A privatização que se seguiu foi a da ANA (Aeroportos de Portugal) que permitiu ao Estado obter o maior encaixe do programa e deverá ser objeto da próxima auditoria do TdC que vai examinar todas as operações.
Onde fica o interesse estratégico?
“Não obstante os decretos de privatização da EDP e da REN e o acordo de parceria estratégica conterem referências à salvaguarda do interesse nacional, não foi prevista qualquer cláusula de penalização para o seu incumprimento, pelo que, nestes dois processos, não foram tomadas medidas legislativas que acautelassem os interesses estratégicos do Estado português após a conclusão do processo de privatização”. Este tipo de alerta também já foi feito em relação ao caderno de encargos de privatização da TAP.
O regime de salvaguarda dos interesses estratégicos só foi aprovado três anos depois. O governo justificou esta demora com o envolvimento da Comissão Europeia nos trabalhos preparatórios, o que levou a que o regime tivesse várias alterações e versões antes de ser aprovado. O tribunal não questiona só o atraso, mas também o alcance da legislação portuguesa, quando comparada com a generalidade dos regimes em vigor nos países europeus que procuram assegurar os interesses e a segurança nacional. E constata que “a postura do Estado português revela-se menos adequada, quando comparada com a de alguns países europeus que protegem claramente os seus ativos estratégicos”, onde se inclui o setor da energia.
A venda das posições do Estado na EDP e na REN até final de 2011 (os processos só ficaram concluídos em 2012) foi uma das exigências mais agressivas em termos de calendário de execução por parte dos credores. Bruxelas, em particular, foi inflexível sobre a eliminação imediata das golden shares (acões douradas) nas empresas de energia, instrumentos que tinham como missão proteger os interesses estratégico e nacional.

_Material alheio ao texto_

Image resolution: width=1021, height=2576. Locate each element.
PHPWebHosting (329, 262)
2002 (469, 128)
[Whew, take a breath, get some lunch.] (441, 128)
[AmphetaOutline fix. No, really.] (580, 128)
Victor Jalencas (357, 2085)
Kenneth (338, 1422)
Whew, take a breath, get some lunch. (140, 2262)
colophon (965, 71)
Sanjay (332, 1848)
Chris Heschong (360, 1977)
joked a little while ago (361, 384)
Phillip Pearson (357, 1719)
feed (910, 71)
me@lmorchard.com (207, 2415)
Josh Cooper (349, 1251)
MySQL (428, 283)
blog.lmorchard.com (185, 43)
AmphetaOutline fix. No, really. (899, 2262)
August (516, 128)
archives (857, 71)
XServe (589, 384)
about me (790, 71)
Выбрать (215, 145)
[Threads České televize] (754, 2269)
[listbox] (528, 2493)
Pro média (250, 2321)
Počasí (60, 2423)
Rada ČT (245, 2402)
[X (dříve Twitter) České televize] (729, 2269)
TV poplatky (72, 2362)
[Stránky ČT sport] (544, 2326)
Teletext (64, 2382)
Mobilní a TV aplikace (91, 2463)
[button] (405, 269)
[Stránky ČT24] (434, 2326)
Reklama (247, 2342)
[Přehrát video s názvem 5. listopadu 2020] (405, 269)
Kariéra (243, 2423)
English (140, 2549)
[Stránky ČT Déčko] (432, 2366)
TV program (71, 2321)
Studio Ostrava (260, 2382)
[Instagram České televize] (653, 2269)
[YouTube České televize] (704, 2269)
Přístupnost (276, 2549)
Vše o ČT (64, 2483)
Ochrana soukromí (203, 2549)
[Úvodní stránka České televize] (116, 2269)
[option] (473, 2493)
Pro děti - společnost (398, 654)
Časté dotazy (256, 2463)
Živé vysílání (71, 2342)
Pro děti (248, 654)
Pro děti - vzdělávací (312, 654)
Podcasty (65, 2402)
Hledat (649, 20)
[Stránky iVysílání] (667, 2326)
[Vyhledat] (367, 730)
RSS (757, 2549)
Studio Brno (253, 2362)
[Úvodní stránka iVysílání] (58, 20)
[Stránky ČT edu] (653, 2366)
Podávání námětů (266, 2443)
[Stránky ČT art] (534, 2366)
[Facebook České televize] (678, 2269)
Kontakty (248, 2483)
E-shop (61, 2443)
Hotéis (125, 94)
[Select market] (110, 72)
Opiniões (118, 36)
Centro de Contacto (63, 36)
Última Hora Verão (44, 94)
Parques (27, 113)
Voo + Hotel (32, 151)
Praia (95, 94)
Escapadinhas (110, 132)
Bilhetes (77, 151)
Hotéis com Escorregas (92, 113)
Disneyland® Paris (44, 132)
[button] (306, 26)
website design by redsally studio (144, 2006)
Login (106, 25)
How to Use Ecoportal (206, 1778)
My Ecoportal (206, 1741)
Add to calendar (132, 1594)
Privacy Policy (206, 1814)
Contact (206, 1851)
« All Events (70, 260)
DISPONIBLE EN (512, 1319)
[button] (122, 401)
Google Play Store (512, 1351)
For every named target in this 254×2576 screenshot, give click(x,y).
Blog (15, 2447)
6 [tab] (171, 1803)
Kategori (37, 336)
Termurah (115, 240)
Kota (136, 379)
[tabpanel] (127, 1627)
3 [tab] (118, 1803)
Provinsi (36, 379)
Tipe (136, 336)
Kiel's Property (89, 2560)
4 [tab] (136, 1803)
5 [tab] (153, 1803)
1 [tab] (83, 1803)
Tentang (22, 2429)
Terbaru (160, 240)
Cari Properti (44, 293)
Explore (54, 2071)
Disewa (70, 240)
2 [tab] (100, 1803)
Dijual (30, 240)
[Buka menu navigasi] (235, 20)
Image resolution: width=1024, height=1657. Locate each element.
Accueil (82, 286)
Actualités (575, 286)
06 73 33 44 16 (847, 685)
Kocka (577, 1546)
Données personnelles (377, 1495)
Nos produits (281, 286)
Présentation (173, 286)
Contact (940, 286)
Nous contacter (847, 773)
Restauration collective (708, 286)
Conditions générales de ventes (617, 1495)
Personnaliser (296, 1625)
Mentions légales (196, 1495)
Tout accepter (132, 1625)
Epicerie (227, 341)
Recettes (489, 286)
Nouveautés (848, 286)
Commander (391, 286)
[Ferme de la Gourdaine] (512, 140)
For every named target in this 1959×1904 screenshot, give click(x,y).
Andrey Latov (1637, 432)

Consultores: contratações à margem das regras e conflito de interesses
A morosidade na aprovação do regime de salvaguarda do interesse estratégico é a primeira alínea de uma lista de pontos fracos na auditoria aos processos de privatização da EDP e da REN. Mas a maior parte das falhas apontadas pelo Tribunal de Contas centra-se na contratação de assessores financeiros do lado do vendedor e na gestão dos conflitos de interesses.
A contratação da Perella Weinberg, como consultor financeiro, foi polémica logo na altura e atacada pela oposição. A boutique financeira, criada por ex-quadros do Morgan Stanley e onde trabalha Paulo Cartuxo Pereira, foi contratada por ajuste direto pela Caixa BI, o assessor financeiro do Estado nesta operação. A ordem terá vindo de Vítor Gaspar, então ministro das Finanças, e com o acordo ou indicação de António Borges, que então era também consultor do Estado (pago pela Parpública) para as privatizações.
O Tribunal de Contas (TdC) veio agora dar razão às críticas feitas na altura pelos concorrentes portugueses, o BESI foi o mais crítico. O contrato foi feito “à margem do universo das entidades pré-qualificadas” para assessorar o Estado nas privatizações. Apesar de o consultor ter sido contratado pelo banco do Estado, as maiores censuras na auditoria vão para a Parpublica por ter consentido nesta adjudicação.
“Ao se conformar com o acordo entre o CaixaBI e a Perella, à margem do universo das entidades pré-qualificadas estabilizado pelo artº 78 da LOE (Lei de Orçamento do Estado) de 2011, a atuação da Parpública torna-se passível de censura pública”.
A Parpública remeteu a justificação da contratação para a Caixa BI, que invocou a significativa experiência da equipa e o seu curriculum em privatizações, perante a necessidade de vender depressa. Não obstante, o banco do Estado diz que a informação sobre o curriculum da equipa da Perella é confidencial.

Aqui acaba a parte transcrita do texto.